Data

= = = = = = =

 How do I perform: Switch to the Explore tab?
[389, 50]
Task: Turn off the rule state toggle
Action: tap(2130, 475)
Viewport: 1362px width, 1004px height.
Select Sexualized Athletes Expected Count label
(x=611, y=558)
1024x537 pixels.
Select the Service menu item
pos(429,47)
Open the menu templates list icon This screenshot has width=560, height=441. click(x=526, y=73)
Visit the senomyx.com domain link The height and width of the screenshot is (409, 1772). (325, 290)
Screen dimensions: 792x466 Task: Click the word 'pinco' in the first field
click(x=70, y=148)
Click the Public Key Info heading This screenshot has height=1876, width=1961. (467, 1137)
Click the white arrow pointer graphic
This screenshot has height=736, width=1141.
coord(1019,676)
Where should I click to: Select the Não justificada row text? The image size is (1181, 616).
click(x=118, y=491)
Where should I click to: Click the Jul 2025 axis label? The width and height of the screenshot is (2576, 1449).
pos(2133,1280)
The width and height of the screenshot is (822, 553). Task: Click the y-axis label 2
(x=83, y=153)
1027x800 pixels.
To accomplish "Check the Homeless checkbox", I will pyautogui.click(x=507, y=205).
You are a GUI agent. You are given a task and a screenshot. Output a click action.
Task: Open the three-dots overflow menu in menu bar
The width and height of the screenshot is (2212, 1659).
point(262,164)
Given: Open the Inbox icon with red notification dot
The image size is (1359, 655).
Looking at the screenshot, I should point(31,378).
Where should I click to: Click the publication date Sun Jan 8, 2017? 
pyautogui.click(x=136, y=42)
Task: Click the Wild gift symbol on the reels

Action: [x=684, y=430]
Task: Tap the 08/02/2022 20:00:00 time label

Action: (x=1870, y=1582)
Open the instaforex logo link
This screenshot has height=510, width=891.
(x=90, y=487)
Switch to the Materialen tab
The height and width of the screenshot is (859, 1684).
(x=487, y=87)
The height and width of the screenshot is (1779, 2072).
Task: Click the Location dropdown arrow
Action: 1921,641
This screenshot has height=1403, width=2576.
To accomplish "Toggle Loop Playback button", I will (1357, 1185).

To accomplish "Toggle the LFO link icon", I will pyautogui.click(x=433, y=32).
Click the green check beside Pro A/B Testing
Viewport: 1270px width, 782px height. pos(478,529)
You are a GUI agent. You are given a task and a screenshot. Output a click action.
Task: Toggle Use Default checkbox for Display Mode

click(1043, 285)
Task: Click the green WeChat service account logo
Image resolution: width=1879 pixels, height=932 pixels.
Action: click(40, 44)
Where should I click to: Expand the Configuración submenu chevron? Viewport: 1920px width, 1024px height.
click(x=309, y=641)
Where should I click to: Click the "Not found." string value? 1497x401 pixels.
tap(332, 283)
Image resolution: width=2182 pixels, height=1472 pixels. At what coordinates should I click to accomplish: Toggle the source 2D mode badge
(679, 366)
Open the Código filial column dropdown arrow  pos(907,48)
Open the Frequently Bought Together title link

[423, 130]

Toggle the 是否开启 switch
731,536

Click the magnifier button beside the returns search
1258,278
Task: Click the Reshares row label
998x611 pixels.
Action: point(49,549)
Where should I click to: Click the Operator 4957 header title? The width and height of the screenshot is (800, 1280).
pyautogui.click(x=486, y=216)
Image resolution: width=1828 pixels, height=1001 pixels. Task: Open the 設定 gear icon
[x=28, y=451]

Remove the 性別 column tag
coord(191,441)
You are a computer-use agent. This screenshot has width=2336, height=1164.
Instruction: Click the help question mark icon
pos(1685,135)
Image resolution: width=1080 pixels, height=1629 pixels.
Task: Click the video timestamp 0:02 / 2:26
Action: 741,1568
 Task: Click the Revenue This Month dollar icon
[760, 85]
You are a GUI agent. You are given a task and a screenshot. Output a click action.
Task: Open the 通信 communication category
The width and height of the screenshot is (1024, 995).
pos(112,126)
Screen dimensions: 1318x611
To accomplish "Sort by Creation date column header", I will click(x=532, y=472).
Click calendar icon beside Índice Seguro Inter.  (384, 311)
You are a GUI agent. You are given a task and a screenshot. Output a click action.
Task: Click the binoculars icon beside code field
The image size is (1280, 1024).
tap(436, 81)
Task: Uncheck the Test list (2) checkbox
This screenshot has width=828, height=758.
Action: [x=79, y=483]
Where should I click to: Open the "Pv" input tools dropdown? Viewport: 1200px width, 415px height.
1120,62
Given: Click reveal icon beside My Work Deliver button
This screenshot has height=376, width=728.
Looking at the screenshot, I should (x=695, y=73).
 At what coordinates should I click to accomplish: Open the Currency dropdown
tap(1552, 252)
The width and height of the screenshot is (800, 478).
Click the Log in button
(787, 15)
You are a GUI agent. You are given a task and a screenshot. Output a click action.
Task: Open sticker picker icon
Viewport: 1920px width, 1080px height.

= = = = = = =

Task directions
Rewrite each line of the listing above as an item in a numbered list, omitting the blank lines.

Expected answer
1.  How do I perform: Switch to the Explore tab?
2. [389, 50]
3. Task: Turn off the rule state toggle
4. Action: tap(2130, 475)
5. Viewport: 1362px width, 1004px height.
6. Select Sexualized Athletes Expected Count label
7. (x=611, y=558)
8. 1024x537 pixels.
9. Select the Service menu item
10. pos(429,47)
11. Open the menu templates list icon This screenshot has width=560, height=441. click(x=526, y=73)
12. Visit the senomyx.com domain link The height and width of the screenshot is (409, 1772). (325, 290)
13. Screen dimensions: 792x466 Task: Click the word 'pinco' in the first field
14. click(x=70, y=148)
15. Click the Public Key Info heading This screenshot has height=1876, width=1961. (467, 1137)
16. Click the white arrow pointer graphic
17. This screenshot has height=736, width=1141.
18. coord(1019,676)
19. Where should I click to: Select the Não justificada row text? The image size is (1181, 616).
20. click(x=118, y=491)
21. Where should I click to: Click the Jul 2025 axis label? The width and height of the screenshot is (2576, 1449).
22. pos(2133,1280)
23. The width and height of the screenshot is (822, 553). Task: Click the y-axis label 2
24. (x=83, y=153)
25. 1027x800 pixels.
26. To accomplish "Check the Homeless checkbox", I will pyautogui.click(x=507, y=205).
27. You are a GUI agent. You are given a task and a screenshot. Output a click action.
28. Task: Open the three-dots overflow menu in menu bar
29. The width and height of the screenshot is (2212, 1659).
30. point(262,164)
31. Given: Open the Inbox icon with red notification dot
32. The image size is (1359, 655).
33. Looking at the screenshot, I should point(31,378).
34. Where should I click to: Click the publication date Sun Jan 8, 2017? 
35. pyautogui.click(x=136, y=42)
36. Task: Click the Wild gift symbol on the reels
37. Action: [x=684, y=430]
38. Task: Tap the 08/02/2022 20:00:00 time label
39. Action: (x=1870, y=1582)
40. Open the instaforex logo link
41. This screenshot has height=510, width=891.
42. (x=90, y=487)
43. Switch to the Materialen tab
44. The height and width of the screenshot is (859, 1684).
45. (x=487, y=87)
46. The height and width of the screenshot is (1779, 2072).
47. Task: Click the Location dropdown arrow
48. Action: 1921,641
49. This screenshot has height=1403, width=2576.
50. To accomplish "Toggle Loop Playback button", I will (1357, 1185).
51. To accomplish "Toggle the LFO link icon", I will pyautogui.click(x=433, y=32).
52. Click the green check beside Pro A/B Testing
53. Viewport: 1270px width, 782px height. pos(478,529)
54. You are a GUI agent. You are given a task and a screenshot. Output a click action.
55. Task: Toggle Use Default checkbox for Display Mode
56. click(1043, 285)
57. Task: Click the green WeChat service account logo
58. Image resolution: width=1879 pixels, height=932 pixels.
59. Action: click(40, 44)
60. Where should I click to: Expand the Configuración submenu chevron? Viewport: 1920px width, 1024px height.
61. click(x=309, y=641)
62. Where should I click to: Click the "Not found." string value? 1497x401 pixels.
63. tap(332, 283)
64. Image resolution: width=2182 pixels, height=1472 pixels. At what coordinates should I click to accomplish: Toggle the source 2D mode badge
65. (679, 366)
66. Open the Código filial column dropdown arrow  pos(907,48)
67. Open the Frequently Bought Together title link
68. [423, 130]
69. Toggle the 是否开启 switch
70. 731,536
71. Click the magnifier button beside the returns search
72. 1258,278
73. Task: Click the Reshares row label
74. 998x611 pixels.
75. Action: point(49,549)
76. Where should I click to: Click the Operator 4957 header title? The width and height of the screenshot is (800, 1280).
77. pyautogui.click(x=486, y=216)
78. Image resolution: width=1828 pixels, height=1001 pixels. Task: Open the 設定 gear icon
79. [x=28, y=451]
80. Remove the 性別 column tag
81. coord(191,441)
82. You are a computer-use agent. This screenshot has width=2336, height=1164.
83. Instruction: Click the help question mark icon
84. pos(1685,135)
85. Image resolution: width=1080 pixels, height=1629 pixels.
86. Task: Click the video timestamp 0:02 / 2:26
87. Action: 741,1568
88.  Task: Click the Revenue This Month dollar icon
89. [760, 85]
90. You are a GUI agent. You are given a task and a screenshot. Output a click action.
91. Task: Open the 通信 communication category
92. The width and height of the screenshot is (1024, 995).
93. pos(112,126)
94. Screen dimensions: 1318x611
95. To accomplish "Sort by Creation date column header", I will click(x=532, y=472).
96. Click calendar icon beside Índice Seguro Inter.  (384, 311)
97. You are a GUI agent. You are given a task and a screenshot. Output a click action.
98. Task: Click the binoculars icon beside code field
99. The image size is (1280, 1024).
100. tap(436, 81)
101. Task: Uncheck the Test list (2) checkbox
102. This screenshot has width=828, height=758.
103. Action: [x=79, y=483]
104. Where should I click to: Open the "Pv" input tools dropdown? Viewport: 1200px width, 415px height.
105. 1120,62
106. Given: Click reveal icon beside My Work Deliver button
107. This screenshot has height=376, width=728.
108. Looking at the screenshot, I should (x=695, y=73).
109.  At what coordinates should I click to accomplish: Open the Currency dropdown
110. tap(1552, 252)
111. The width and height of the screenshot is (800, 478).
112. Click the Log in button
113. (787, 15)
114. You are a GUI agent. You are given a task and a screenshot. Output a click action.
115. Task: Open sticker picker icon
116. Viewport: 1920px width, 1080px height.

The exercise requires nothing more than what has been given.